After that, I had a tin whistle brewing's Black Widow mild ale. It was nice and dark, and quite an enjoyable beer, but very non descript after the IIPA (who said I know how to taste in the logical order). I dont know that I would go back for more, but it was a good way to finish off my night. 5% mkes it a big mild, but hey, what can ya do?
Petrus Dubbel Bruin was on the menu at lunch the next day. It was kinda different, but quite nice. It had that starnge cola aroma that flemish brown ales tend to have, but it wasnt sour, it was actually quite sweet and full bodied. Nice, but I wont go out of my way to have another one in a hurry.
Mort Subire Kriek - Another belgian beer, this time a cherry lambic. I have only had lambic fruit beers that are either hideously sweet, or delightfully sour - but this one sat righ tin the middle. It had that nice tartness that comes with a higher acidity, but that was balanced by the sweetness of added sugar after pastuerisation. I was a little bummed that it wasnt more sour, but it was really well balanced, and the cherry didnt taste horrible like I usually find. I would like to try the framboise and gueze in the mort subire range, but was fairly happy with the kriek (despte the fact it looked like a rose wine!)
Gotta head to be, the eyes aren't seeing too good, but when I get on next, I will fill ya in on the most expensive beer I have ever drunk - DueS (the champagne beer), along with tin whistle's Killer Bee dark Honey Ale.
All the best
Trent


----------



## Trent (18/8/08)

So, on my last night in vernon, me and Lara went over to a friends house, and I took along my bottle of DueS, the flemish champagne style beer. In oz, I have seen it around $50 for a bottle, in canada here, it is $25 at Brewery Creek, 14th and Main, Vancouver. No affiliation, of course 
It poured quite a bit paler than I was expcting, but tried to creep out of the flute as soon as I started pouring, just like proper champers. The nose is extremely fragrant, I had trouble picking the right spices in there, even though I knew what it was - musta been a brain fart. My mrs swore it was sage, and I swore it was clove and coriander. Eventually, it came to me - the primary aroma was ginger, along with a little clove, maybe some coriander, and I will have to go with the boss, and say that sage was also one of the aromas. It was very complex, and I was really impressed. The flavour was pretty much similar to the aroma, complex spiciness, malty and sweet, yet dry, if that makes sense? There was a winey kind of acidity that I get in champagnes, but that didnt take over the spices or the malt. I am not convinced they add spices, though, as some of them belgian yeasts can put out some crazy phenolics, however if yer ever gonna try and brew it, i would add some moderate omounts of spices to add complexity. There was a really nice prickliness to the carbonation, and that helped dry out the finish. Overall, I was pretty amazed by this beer, but at the price, it isnt something I will be heading out to buy again in a hurry, at least not in Oz! I would say that if your mrs likes beer, then instead of buying a bottle of fancy plonk or champers on your next anniversary or whenever, buy a bottle of this to go with dinner. Trust me, you will not be disappointed!
Disclaimer - if you are disappointed with the beer, don't blame me! :lol:
All the best
Trent


----------



## Trent (18/8/08)

I had Tin Whistle's Killer Bee's dark honey ale while sitting on the dock in the sun the other day, and I wasnt overly impressed by it, though it was still a good beer. It pours very dark, like Tooheys old or something, and has a thick off white-tan head. They say they use dark honey in this beer, and that could be giving it the colour (I doubt it). It tastes like a roasty brown porter, with moderate bitternes, no real hop flavour, and despite the fact they banged on about it being a honey beer, i couldnt taste a smidgin of honey, nor could Lara. It was an enjoyable beer, but I felt that the raostiness that was there was a little too much, and dried the beer right out. I drank it all, but!
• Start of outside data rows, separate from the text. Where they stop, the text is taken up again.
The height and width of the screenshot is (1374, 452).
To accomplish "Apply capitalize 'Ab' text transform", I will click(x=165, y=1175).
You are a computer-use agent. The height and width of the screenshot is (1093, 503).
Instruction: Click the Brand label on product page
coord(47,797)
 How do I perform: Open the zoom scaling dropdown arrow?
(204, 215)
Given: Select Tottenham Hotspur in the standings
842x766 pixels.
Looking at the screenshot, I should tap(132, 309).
Tin Whistle's Peaches and Cream ale in the bottle was next, and it wsa delicious, just like the one I had at the Alibi room. Plenty of peach and apricot flavour and aroma, and a nice clean base beer (maybe a cream ale?) to balance it all out while still letting the fruits shine through enough to be noticed but not so much to be overpowering. Very enjoyable.
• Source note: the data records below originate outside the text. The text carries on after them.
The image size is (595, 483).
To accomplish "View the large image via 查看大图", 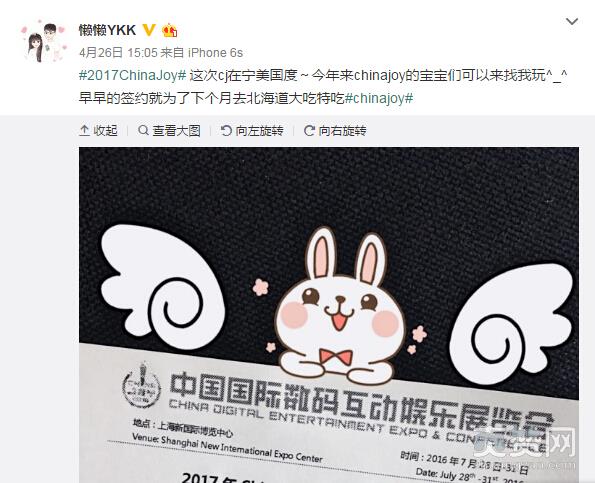I will pyautogui.click(x=169, y=131).
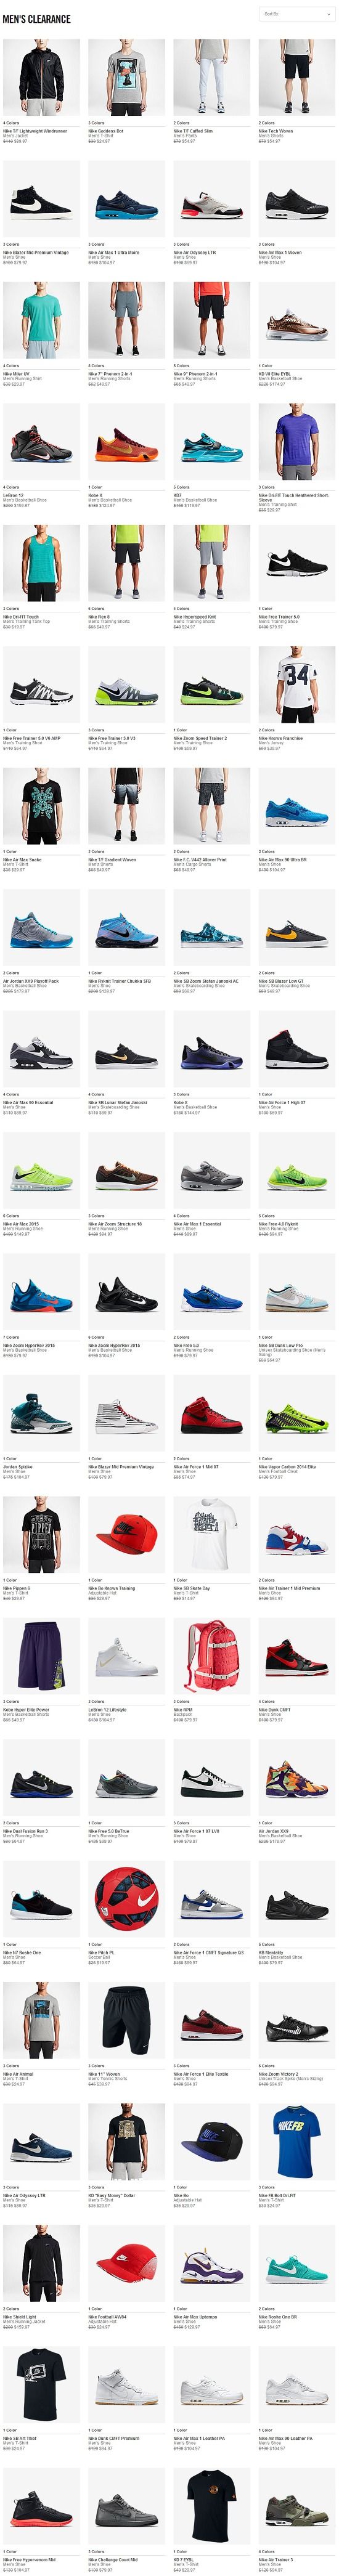Select the Nike Goddess Dot t-shirt thumbnail
The width and height of the screenshot is (339, 2576).
coord(127,78)
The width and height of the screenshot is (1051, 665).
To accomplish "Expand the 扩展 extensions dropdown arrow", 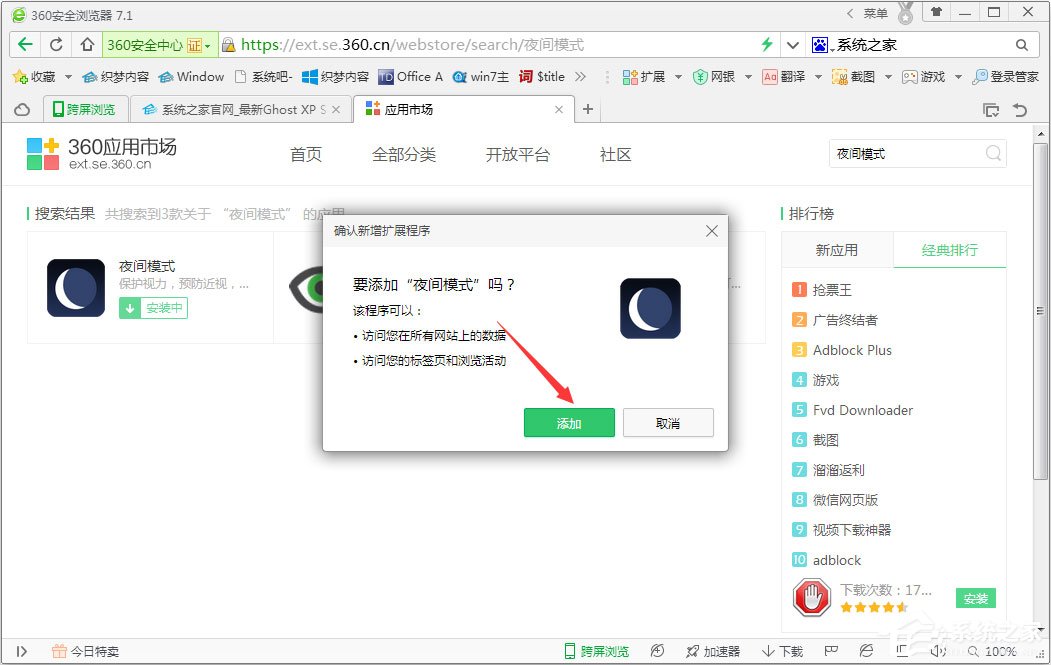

Cannery Brewing's blackberry Porter - I have written about this beer a few times before, and I have always loved it. This offering in the bottle gave me a very drinkable porter, but with virtually no blackberry flavour. Pity, cause porter and blackberries go together very well. Possibly the bottle was a little old, or had been mistreated during shipping? Either way, it is a beer I usually seek out over here, and I will continue to do so in the future.
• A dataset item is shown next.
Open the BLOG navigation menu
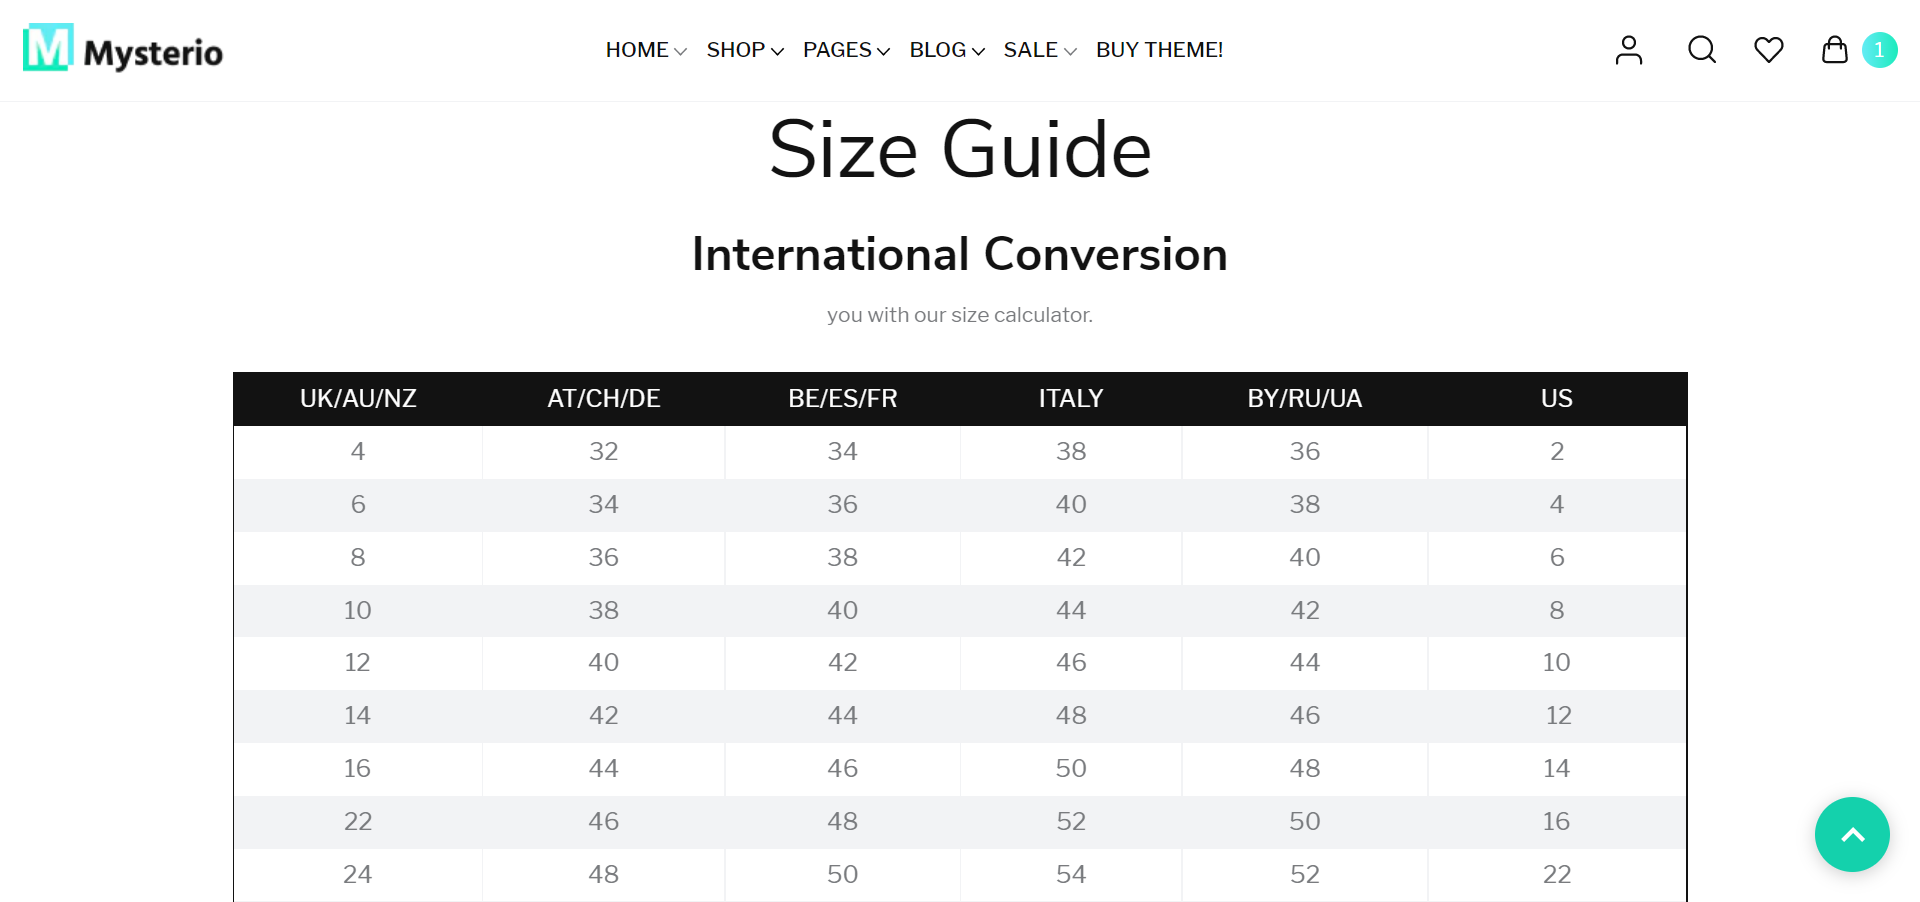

Oh yeah, Tim, the organic bitter from st peters wasnt the best beer I have had, but I thought it fit into the guidelines pretty well (and besides that, I thought it was tasty). More hops will never go astray, and in my bitters I put in at least 30g at flameout, usually 60g for a 23L batch, where most recipes tend to call for less than half that - I think!. I just found that the St Peters had a good firm bitterness, and moderate hop presence. I also re-tried the Innis and Gunn, and found it to be quite sweet, fairly malty, and the oak added a hint of oak flavour, and also a touch of vanilla. Not one you could drink too many of, but still nice.
Anyway, gotta go, some visitors just arrived on the boat, which should mean it is beer o'clock. Hopefully I can convince everybody they dont really want to try my 20 month aged Phillips english barleywine 
All the best
Trent


----------



## Trent (16/1/09)

Wow, has it really been that long? I now cannot even recall if I drank my Phillips barleywine or not!!!
Anyway, I am back to finish my thread so I can throw out these bits of bloody paper! The thread might seem a bit of a wank but was meant as a rough guide of my trip and a way to give other AHB'ers an idea of beers they should look for if they ever find themselves in BC.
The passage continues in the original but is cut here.